ATLANTA --- Last week's victory in a Florida federal court for conservatives in Georgia and 25 other states that are suing to stop the health care reform law didn't affect the law's impact in the Peach State or offset another decision by the Georgia Supreme Court that rankles conservatives.
For one thing, the Florida decision still must come before the 11th Circuit U.S. Court of Appeals in Atlanta, a fairly friendly venue for conservatives, and then almost certainly before the U.S. Supreme Court. It could be another 18 months before the high court hands down a decision, according to Georgia Attorney General Sam Olens.
That would also be about when the law would be fully implemented.

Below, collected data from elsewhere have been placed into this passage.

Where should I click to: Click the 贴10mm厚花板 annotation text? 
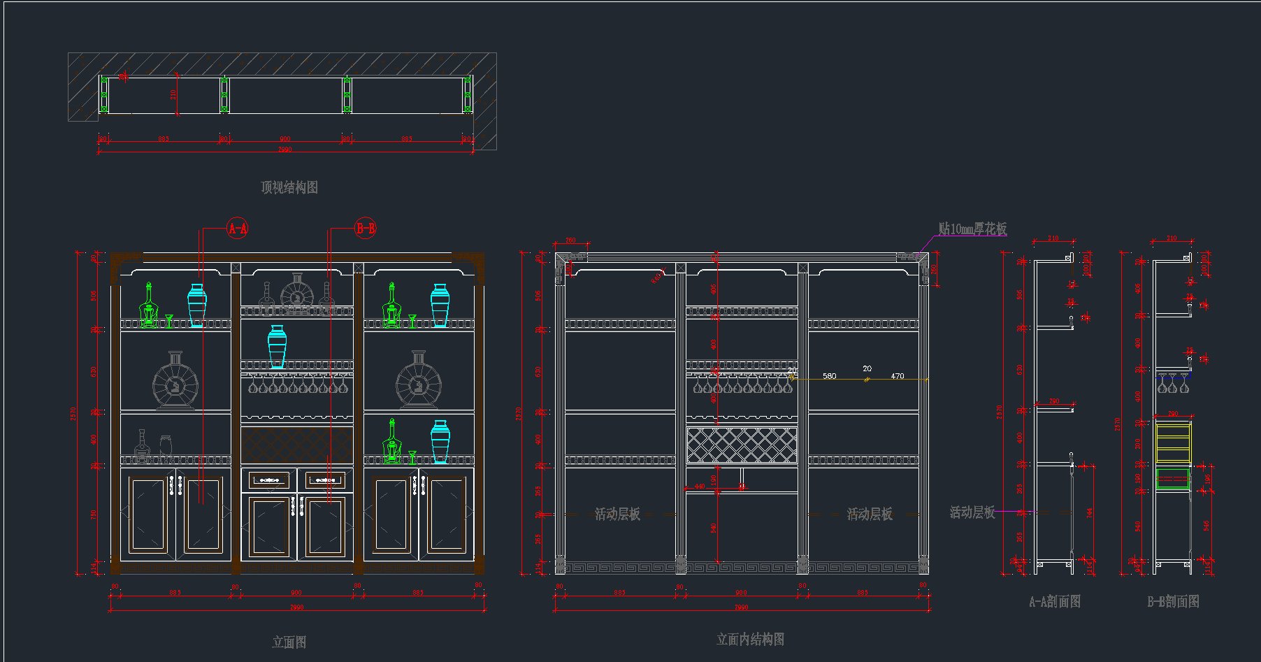(x=972, y=229)
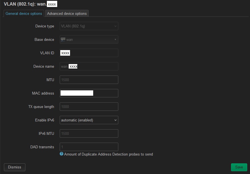This screenshot has height=174, width=250.
Task: Click the Enable IPv6 label
Action: (44, 120)
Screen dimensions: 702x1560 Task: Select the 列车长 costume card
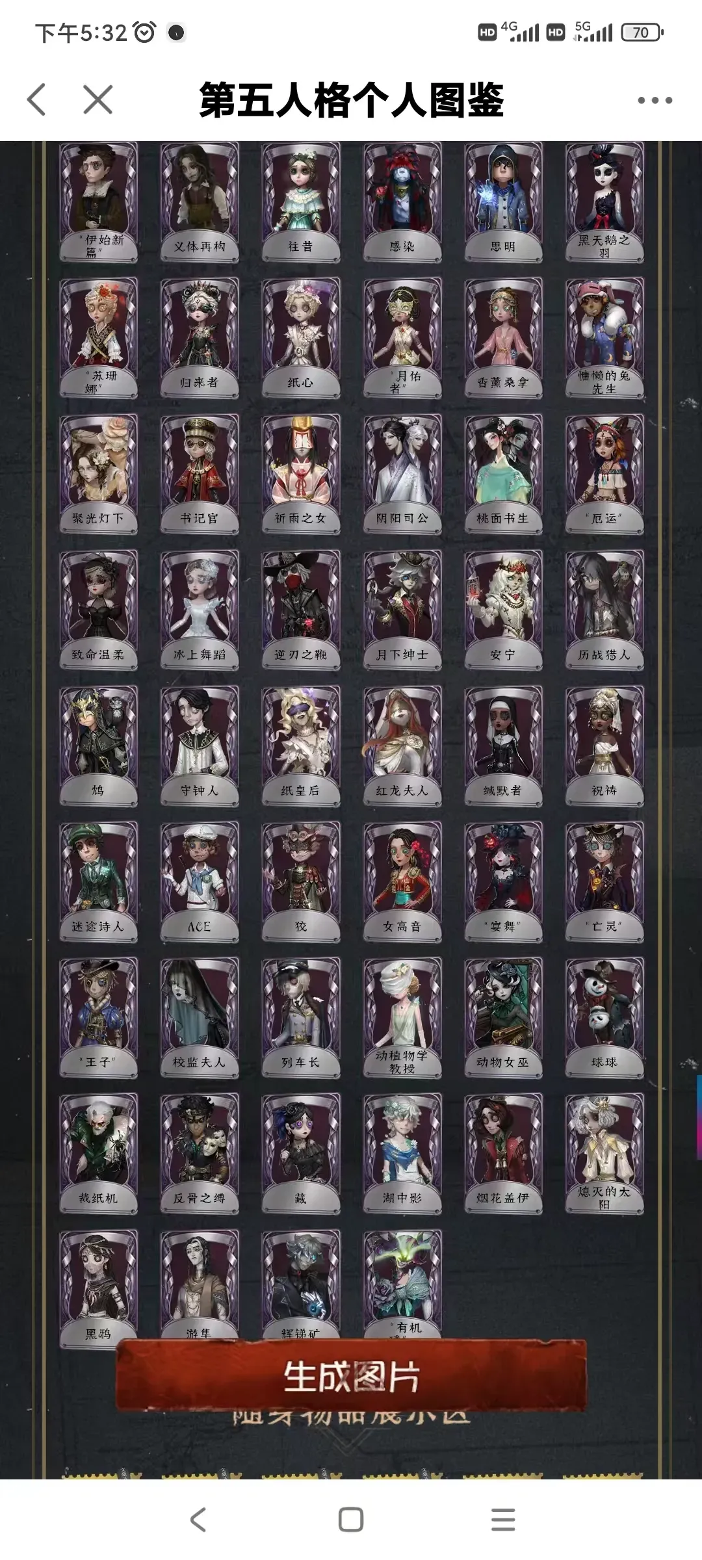301,1017
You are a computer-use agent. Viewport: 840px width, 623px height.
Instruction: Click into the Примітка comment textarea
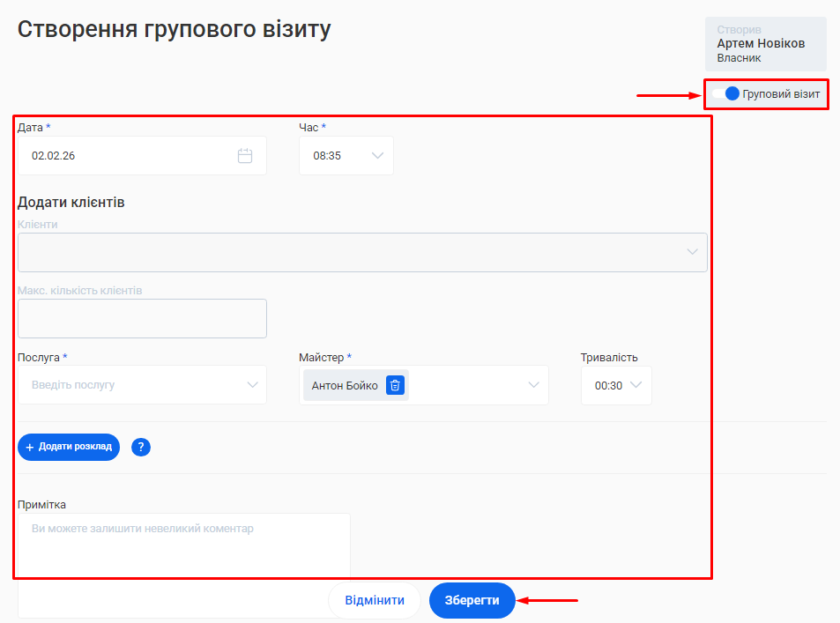coord(184,545)
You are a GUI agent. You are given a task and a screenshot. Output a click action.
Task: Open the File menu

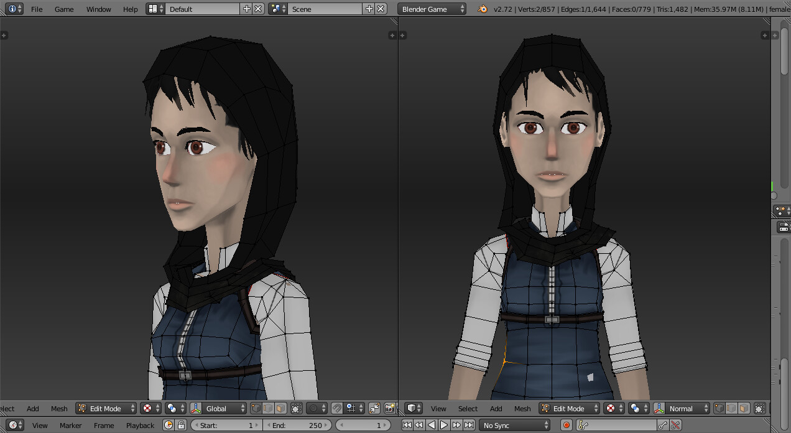(37, 9)
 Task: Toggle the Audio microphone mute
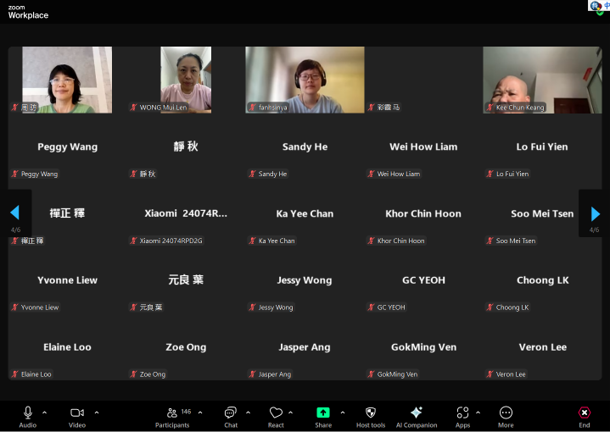pyautogui.click(x=28, y=413)
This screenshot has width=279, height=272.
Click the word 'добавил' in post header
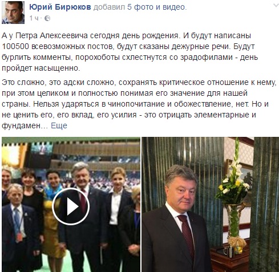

"This is a win, but not a total win," he told the Georgia Association of Health Underwriters on Thursday.
In the meantime, the state is prudent to continue planning for the law to take effect, he said. After all, you wouldn't start sending tuition checks to Harvard the first time your ninth-grader makes the honor roll, he said.
"We don't think the decision gives us the luxury of stepping back and not doing anything," Assistant Insurance Commissioner Ron Jackson told the association and its legislator guests at Thursday's Capitol Hill luncheon.
When he was governor, Sonny Perdue accepted a $1 million federal grant to fund planning for the implementation. A big part of that has involved roundtable discussions on how to structure Georgia's health insurance exchanges, the mechanism for marketing policies to individuals.
Many aspects of the exchanges remain to be determined, such as whether the government or a private board will run them, if the policies can be sold across state lines and what bargaining power the exchanges will have where premiums are concerned.
Olens endorsed the continued exchange planning.
"I frankly prefer that the state design those exchanges with input from private industry than the Obama administration," he said.
Another step the state is taking to prepare for the implementation of the federal law has to do with insurance-company finances. The federal law gives the state authority to police companies to ensure they are paying out in claims at least 80 percent of the premiums they take in.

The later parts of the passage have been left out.